House Majority Leader Kevin McCarthy (R-Bakersfield). (J. Scott Applewhite / Associated Press)
House Majority Leader Kevin McCarthy (R-Bakersfield). (J. Scott Applewhite / Associated Press)

Low-income housing programs on the chopping block in the House GOP’s proposed tax ovehaul created nearly 10,000 new homes in the 14 Republican-held congressional districts in California over the last four years, according to new data released by state Treasurer John Chiang.

Chiang, who has been advocating for the preservation of the programs, argued that California cannot afford to lose any low-income housing funding as the state continues to face a housing affordability crisis.

“As the list of projects shows, this is not an abstract issue, or one that impacts only one region or a small number of Californians,” Chiang wrote in a Thursday letter to House Majority Leader Kevin McCarthy (R-Bakersfield). “It is broad-based and affects constituents like yours and those in congressional districts across the state.

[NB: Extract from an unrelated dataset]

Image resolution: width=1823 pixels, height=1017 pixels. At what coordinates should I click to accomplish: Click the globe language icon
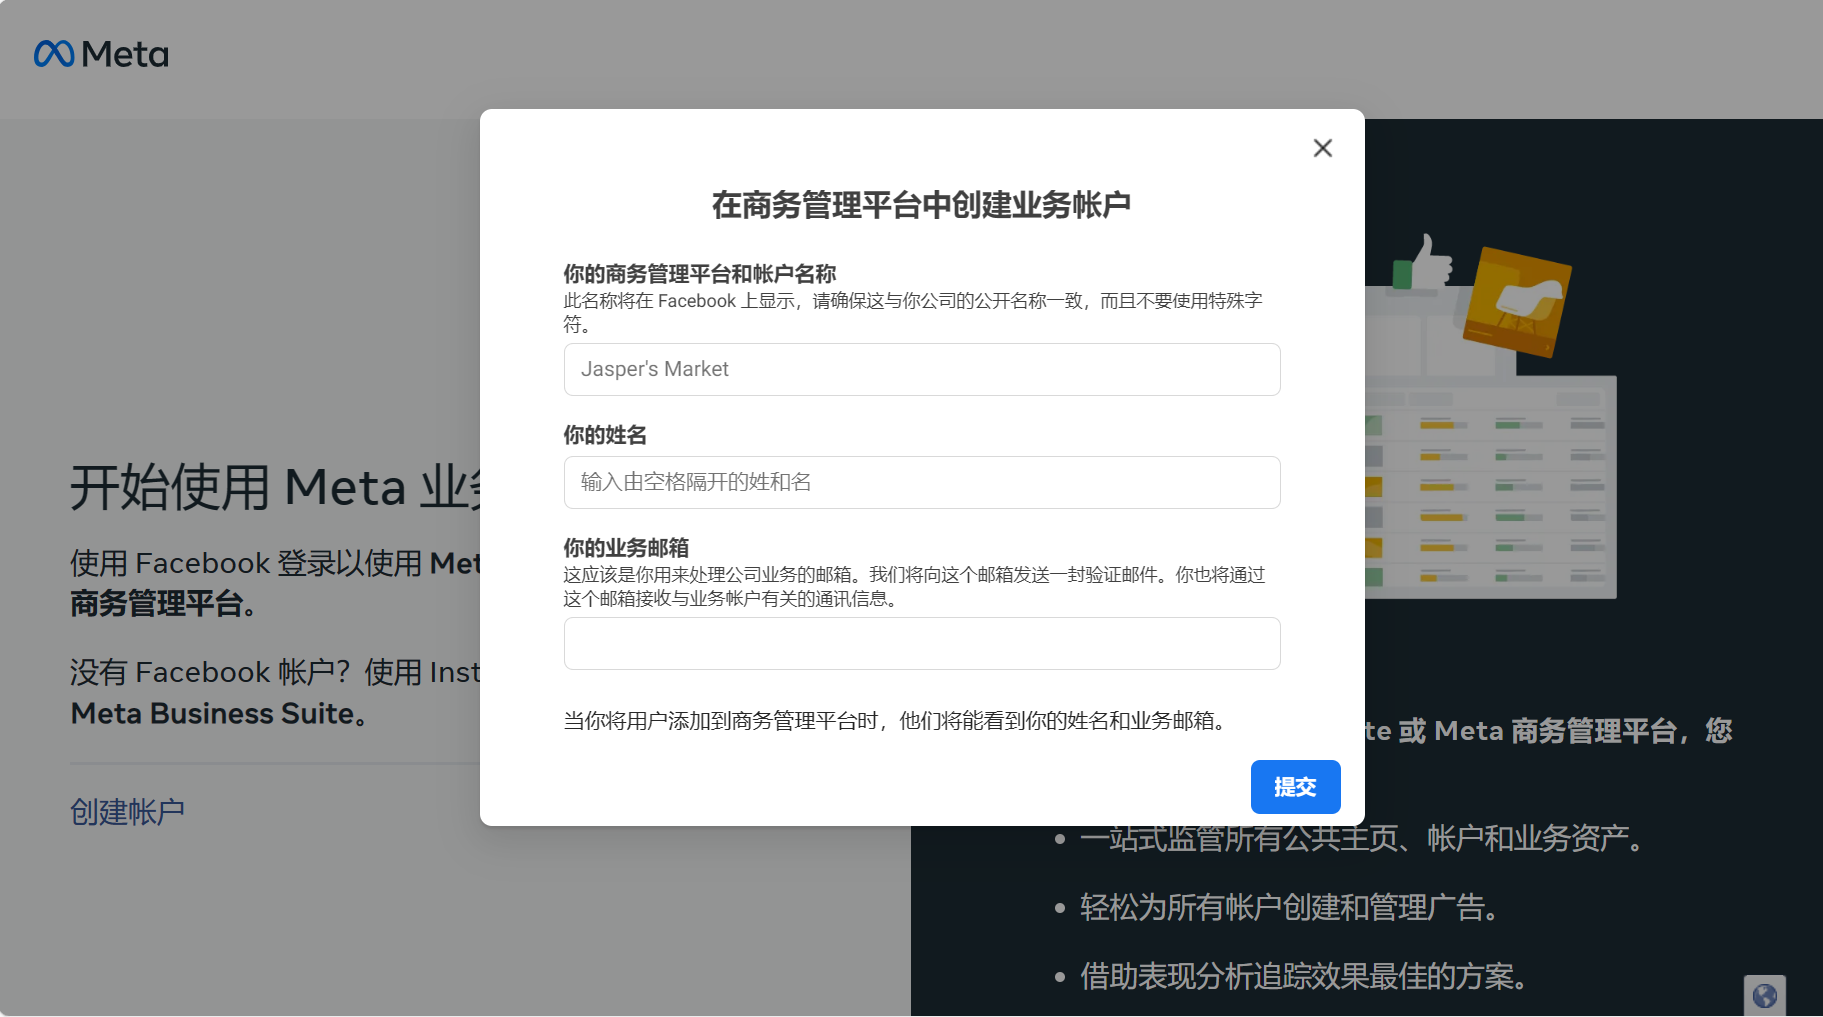tap(1764, 995)
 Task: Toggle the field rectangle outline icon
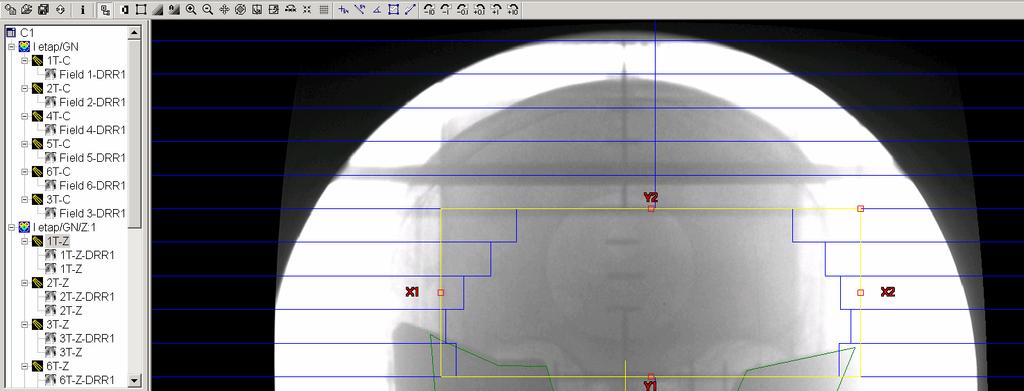tap(140, 10)
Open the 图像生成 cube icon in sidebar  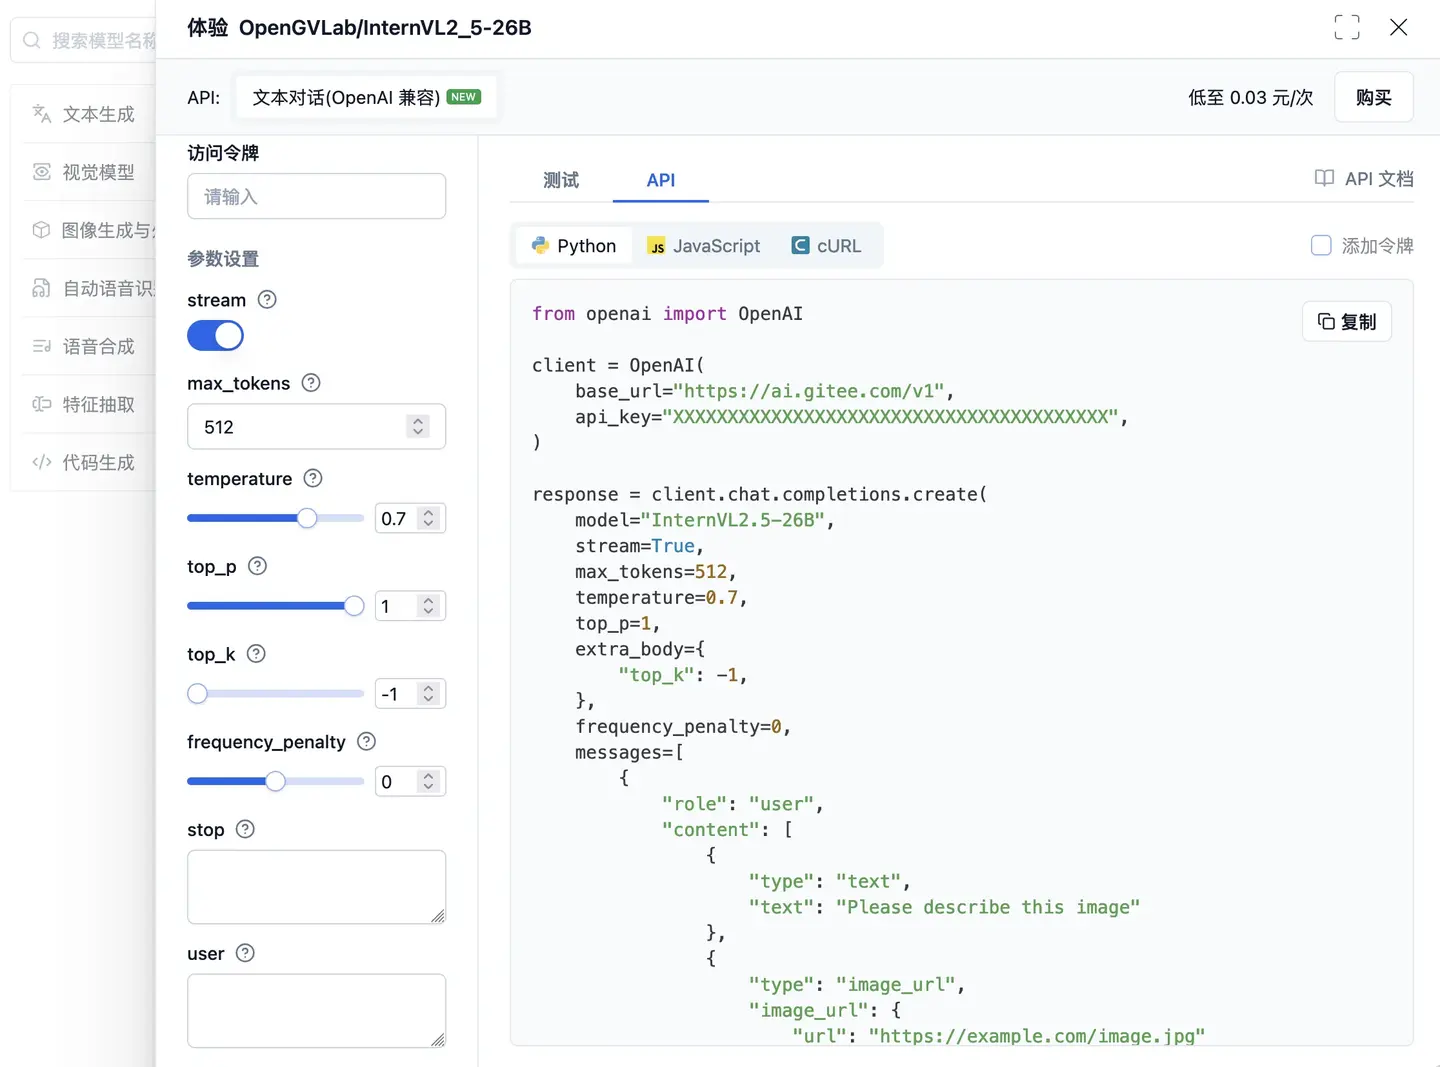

We all have seen the tangible benefits of these vital programs; now we must come together to save them.”

The House GOP plan would effectively eliminate part of a tax credit program that reduces what companies owe in taxes in exchange for investing in low-income housing projects. In addition, it would do away with a federal bond program that also funds housing developments.

The two programs have helped subsidize the production of two-thirds of all the affordable housing built or preserved in the state.

With the corporate tax rate cut from 35% to 20% under the GOP plan, businesses also will have less incentive to invest in the surviving tax credit program, reducing their value and the amount of housing those credits could subsidize.